Privacy Preserving Web Identity Architectures

by Anonymous (no, not that Anonymous, the other one) -- Dave Longley, Manu Sporny, Christopher Allen, Drummond Reed, and Marta Piekarska

A White Paper from Rebooting the Web of Trust III

Abstract

It is important to be wary of the privacy implications and trade-offs of verifiable attribute, claim, and attestation systems. As with other ecosystems, different design decisions lead to different trade-offs. There is rarely one solution to a particular problem. Rather there tend to be a handful of solutions that make different trade-offs. This paper focuses on how privacy may be preserved using two different designs: same-origin identity and self-sovereign identity. We briefly analyze the trade-offs that come with each design approach in an attempt to progress a conversation in the community related to the appropriate path forward for a particular set of use cases.

Problem

There is no widely used, privacy-preserving, standard protocol for sharing verifiable claims that cuts across industries and market verticals.

Terminology

A claim is the expression of one or more attributes about an entity.

A verifiable claim is a claim whose authorship can be cryptographically asserted.

Introduction

The general use case for sharing verifiable claims on the Web is as follows:

You visit domain A and you need a verifiable claim from domain B in order to access some service.

In this use case, you’re trying to prove to one party that another party (that they trust) believes something is true about you -- or that you have a certain "identity". In order to talk about a particular identity, computers typically assign an identifier (like an email address or UUID) to it. In order to give the identity meaning, entities may associate a variety of attributes with the identifier (such as name, place of residence, etc.).

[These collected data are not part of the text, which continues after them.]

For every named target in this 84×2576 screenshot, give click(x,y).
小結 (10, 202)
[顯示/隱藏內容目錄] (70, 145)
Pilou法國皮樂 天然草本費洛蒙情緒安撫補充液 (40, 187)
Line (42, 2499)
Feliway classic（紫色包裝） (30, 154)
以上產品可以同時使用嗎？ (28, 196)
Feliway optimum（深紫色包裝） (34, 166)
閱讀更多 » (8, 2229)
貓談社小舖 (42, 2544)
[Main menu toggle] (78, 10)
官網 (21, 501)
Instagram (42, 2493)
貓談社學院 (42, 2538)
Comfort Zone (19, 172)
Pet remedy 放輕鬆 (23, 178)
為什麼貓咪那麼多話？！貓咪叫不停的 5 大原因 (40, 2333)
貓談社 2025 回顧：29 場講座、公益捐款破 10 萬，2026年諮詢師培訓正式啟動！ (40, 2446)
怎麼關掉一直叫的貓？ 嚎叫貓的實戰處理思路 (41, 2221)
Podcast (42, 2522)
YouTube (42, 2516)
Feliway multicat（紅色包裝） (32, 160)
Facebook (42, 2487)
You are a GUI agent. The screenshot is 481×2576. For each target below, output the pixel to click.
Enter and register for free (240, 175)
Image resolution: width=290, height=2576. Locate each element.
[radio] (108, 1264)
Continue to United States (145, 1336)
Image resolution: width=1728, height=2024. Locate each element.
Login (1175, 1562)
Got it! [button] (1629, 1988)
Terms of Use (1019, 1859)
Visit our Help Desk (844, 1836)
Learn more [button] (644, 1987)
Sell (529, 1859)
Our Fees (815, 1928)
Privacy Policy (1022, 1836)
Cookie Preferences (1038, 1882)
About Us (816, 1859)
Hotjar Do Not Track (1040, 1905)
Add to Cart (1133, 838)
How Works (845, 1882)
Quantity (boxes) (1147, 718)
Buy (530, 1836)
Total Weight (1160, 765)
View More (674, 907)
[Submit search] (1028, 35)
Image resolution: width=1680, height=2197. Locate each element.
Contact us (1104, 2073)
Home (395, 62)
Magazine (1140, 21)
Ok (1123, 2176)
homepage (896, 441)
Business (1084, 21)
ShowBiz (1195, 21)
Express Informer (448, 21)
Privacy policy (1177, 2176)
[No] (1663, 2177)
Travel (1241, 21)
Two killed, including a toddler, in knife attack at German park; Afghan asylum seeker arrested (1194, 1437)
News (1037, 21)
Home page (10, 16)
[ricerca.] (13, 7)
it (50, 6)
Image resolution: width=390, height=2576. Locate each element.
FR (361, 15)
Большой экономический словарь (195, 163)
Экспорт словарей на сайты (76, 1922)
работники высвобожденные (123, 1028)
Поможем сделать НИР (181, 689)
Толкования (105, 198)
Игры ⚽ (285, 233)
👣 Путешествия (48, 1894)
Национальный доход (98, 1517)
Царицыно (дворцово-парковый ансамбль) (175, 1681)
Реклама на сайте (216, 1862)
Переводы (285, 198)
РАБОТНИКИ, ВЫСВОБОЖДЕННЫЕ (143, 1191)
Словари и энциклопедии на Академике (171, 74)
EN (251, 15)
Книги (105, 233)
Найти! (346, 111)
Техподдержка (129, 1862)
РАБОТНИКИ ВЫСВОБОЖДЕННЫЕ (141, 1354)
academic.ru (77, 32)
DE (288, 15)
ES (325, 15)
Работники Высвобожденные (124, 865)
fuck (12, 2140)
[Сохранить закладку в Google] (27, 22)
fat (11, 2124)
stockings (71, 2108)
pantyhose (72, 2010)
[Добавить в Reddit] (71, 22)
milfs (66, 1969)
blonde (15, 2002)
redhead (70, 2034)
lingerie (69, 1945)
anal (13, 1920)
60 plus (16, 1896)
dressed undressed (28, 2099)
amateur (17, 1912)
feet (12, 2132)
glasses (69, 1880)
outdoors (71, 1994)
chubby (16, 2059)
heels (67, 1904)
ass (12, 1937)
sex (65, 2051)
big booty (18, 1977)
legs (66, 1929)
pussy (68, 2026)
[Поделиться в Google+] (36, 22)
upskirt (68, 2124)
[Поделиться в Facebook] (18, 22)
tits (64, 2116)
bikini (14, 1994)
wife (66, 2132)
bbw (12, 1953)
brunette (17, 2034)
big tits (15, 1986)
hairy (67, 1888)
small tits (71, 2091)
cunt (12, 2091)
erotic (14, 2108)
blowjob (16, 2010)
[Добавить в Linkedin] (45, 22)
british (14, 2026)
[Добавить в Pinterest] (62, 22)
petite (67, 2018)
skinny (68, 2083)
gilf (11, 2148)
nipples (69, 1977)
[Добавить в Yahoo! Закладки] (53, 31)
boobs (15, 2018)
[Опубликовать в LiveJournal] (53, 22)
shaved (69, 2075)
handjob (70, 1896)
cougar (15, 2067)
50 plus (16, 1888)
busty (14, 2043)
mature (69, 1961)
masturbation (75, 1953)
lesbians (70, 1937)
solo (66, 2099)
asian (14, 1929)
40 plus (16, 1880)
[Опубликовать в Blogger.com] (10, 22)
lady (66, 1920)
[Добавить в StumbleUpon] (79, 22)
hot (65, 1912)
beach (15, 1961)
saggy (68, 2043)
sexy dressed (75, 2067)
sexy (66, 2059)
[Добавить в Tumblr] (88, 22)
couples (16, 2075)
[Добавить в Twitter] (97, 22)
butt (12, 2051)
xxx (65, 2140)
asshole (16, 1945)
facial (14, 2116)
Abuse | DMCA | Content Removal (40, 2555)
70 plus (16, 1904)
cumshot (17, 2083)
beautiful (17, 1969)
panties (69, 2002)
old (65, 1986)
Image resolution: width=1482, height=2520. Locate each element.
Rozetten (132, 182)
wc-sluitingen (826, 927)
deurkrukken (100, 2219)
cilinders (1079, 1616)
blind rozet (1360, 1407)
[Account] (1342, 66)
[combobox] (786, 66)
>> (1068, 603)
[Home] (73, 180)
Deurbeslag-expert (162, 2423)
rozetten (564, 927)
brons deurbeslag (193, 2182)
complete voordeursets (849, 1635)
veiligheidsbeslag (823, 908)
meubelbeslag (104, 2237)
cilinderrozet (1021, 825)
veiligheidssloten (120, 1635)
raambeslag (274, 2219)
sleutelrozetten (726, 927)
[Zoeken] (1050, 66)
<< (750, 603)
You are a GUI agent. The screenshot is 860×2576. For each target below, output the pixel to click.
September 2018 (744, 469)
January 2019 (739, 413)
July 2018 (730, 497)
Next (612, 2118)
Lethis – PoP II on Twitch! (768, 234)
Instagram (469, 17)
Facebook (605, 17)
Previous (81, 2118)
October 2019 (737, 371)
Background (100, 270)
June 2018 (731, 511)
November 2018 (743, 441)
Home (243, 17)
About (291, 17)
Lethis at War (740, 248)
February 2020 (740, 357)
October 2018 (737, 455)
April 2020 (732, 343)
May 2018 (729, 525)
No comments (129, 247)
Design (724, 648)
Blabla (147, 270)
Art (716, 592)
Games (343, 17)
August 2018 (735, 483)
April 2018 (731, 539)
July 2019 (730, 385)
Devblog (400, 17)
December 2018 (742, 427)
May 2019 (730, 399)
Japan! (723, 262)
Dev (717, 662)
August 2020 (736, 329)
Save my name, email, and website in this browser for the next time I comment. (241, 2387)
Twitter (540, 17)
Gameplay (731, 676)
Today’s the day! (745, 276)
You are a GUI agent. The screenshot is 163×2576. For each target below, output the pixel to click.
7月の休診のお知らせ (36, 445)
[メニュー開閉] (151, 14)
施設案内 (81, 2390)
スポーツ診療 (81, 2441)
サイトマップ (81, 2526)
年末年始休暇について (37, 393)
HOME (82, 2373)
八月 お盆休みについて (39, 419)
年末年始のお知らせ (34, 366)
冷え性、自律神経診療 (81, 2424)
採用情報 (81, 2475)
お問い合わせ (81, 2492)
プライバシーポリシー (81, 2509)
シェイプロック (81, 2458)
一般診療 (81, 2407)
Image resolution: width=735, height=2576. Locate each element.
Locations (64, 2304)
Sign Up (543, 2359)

You may decide to make this identifier public or keep some aspects of it private. Designers of identity systems are often concerned with making sure you’re aware of which aspects are public and which are private -- and this can be very difficult to do. Depending on how identifiers are handled between computer systems, unintentional correlations may become possible, potentially revealing more information about your identities than you intended.

There are two emerging schools of thought on how to address the use case. Both schools take a layered approach to solving the problem and both are interested in protecting privacy. The foundational layer in each school sets out core principles for identity that result in effects in how identity interactions may occur and constraints upon the software that must exist to enable them.

As each school relies upon different core principles, we must be careful to not assume that a school has no concern for certain values, such as protecting privacy. Rather, each approach has different advantages and disadvantages by pushing complexity in different directions.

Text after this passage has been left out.